As regulators and growing public awareness have put the screws on some of the more well-known PFAS chemicals, other variants are marketed as safe and are rarely scrutinised. One such chemical is PTFE – an unregulated chemical in the PFAS family – which is used in a plethora of consumer products, giving materials that desired non-stick function.
The question is – is PTFE really as safe as manufacturers claim?
When you drive your car, hurl yourself down a ski slope or cook your dinner you have most likely come into contact with the chemical PTFE. You can find it in such diverse products as non-stick cookware, ski wax, car interiors and dental floss.
PTFE, or polytetrafluoroethylene (promise you don’t need to remember that), belongs to a subgroup of PFAS called fluorinated polymers, and PTFE is by far the most popular one in the group; it makes up approximately half the market.
One of the most familiar uses is in Teflon, but that’s just one of its applications.
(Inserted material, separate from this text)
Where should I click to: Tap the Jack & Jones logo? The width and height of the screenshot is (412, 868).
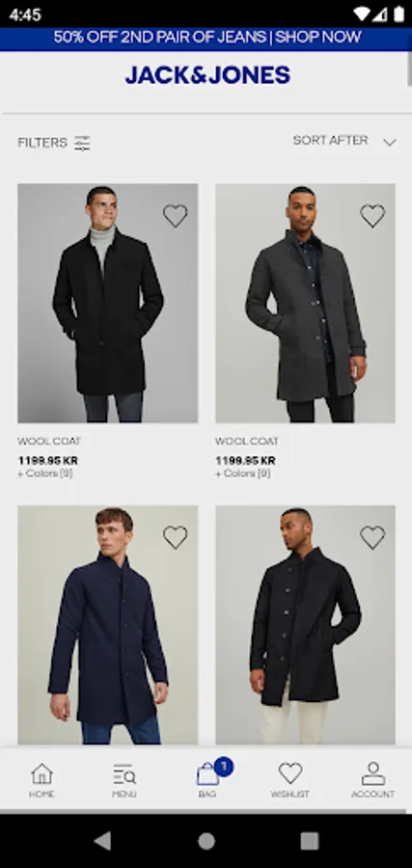(207, 74)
PTFE is a chemical substance that has unique properties that make it very popular in a wide range of products. It has excellent heat resistance, electrical insulation properties and is extremely water repellent. Its non-stick properties make it ideal for coatings on items such as baking trays and other kitchen utensils. You can also find it in membranes in outdoor jackets and other textiles.
As awareness around the problematic effects of PFAS chemicals has started to grow, the notion of PTFE as safe to use has persisted among its proponents, even though there is not much evidence for anything, really. There are still many unknowns when it comes to the effects of PTFE, as is often the case with chemicals.
“There are no regulations in place that require chemical producers to disclose PTFE production”
Unfortunately you can’t just consider the finished product – the frying pan in your hand. You have to look beyond this “use phase”, before the PTFE was applied to the product. The thing is that a chemical has two more such phases in its life: the production and the waste phase. When you bring these additional phases, and the available science, into the analysis, well, then PTFE, you’re not looking so great there, buddy.